++++ DATA SECTION

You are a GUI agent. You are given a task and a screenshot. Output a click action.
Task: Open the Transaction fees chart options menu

++++++++
++++ DATA SECTION

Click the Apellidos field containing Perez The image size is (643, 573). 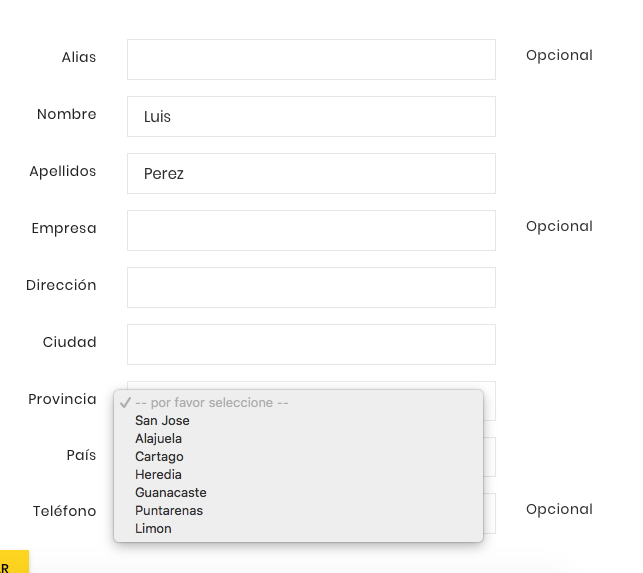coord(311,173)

++++++++
++++ DATA SECTION

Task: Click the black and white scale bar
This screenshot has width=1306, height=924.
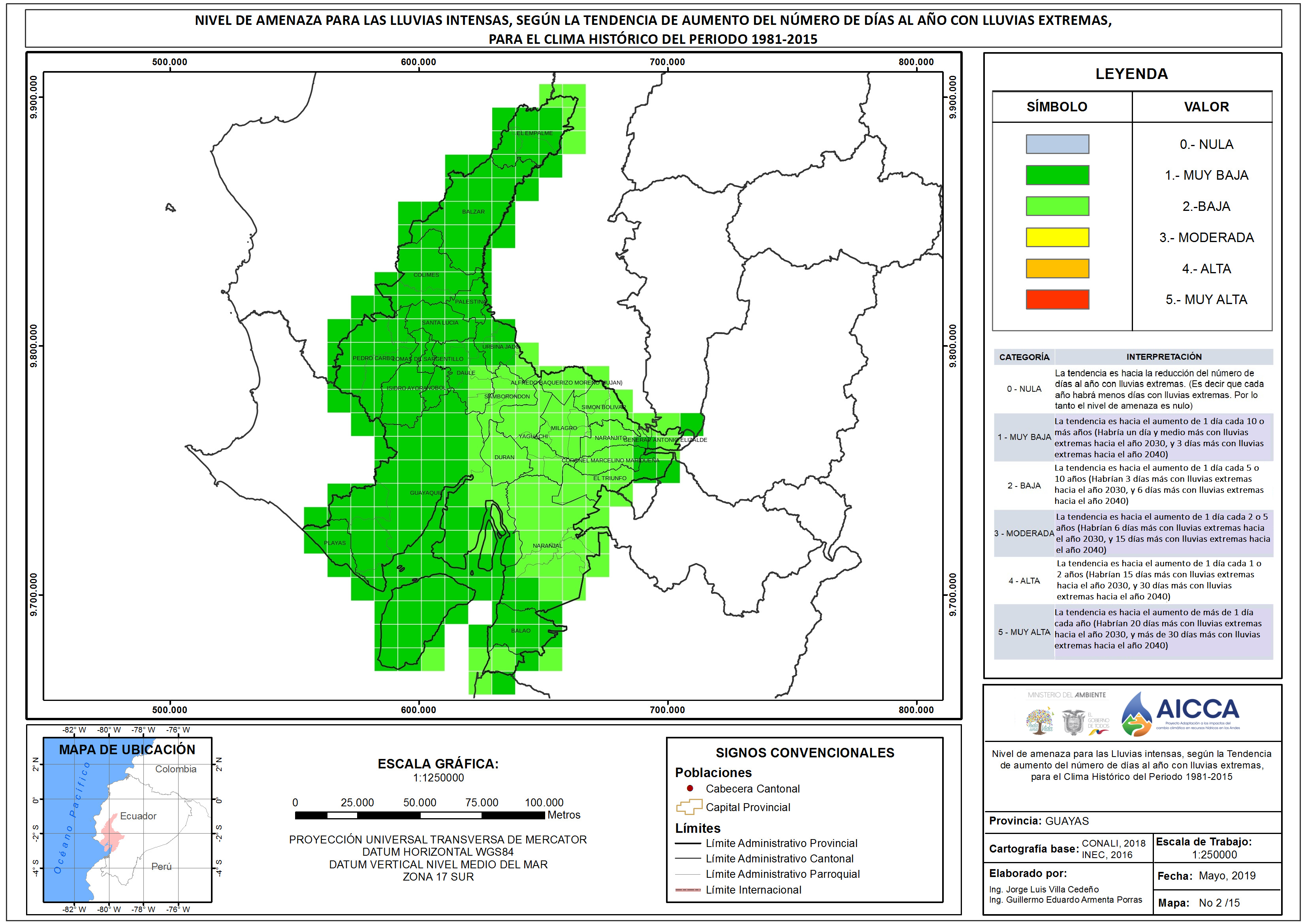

++++++++

Using the entries above, repeat only the lines from the one containing "Task: Click the black and white scale bar" through the one containing "This screenshot has width=1306, height=924.", end lines included.

= TASK OUTPUT =
Task: Click the black and white scale bar
This screenshot has width=1306, height=924.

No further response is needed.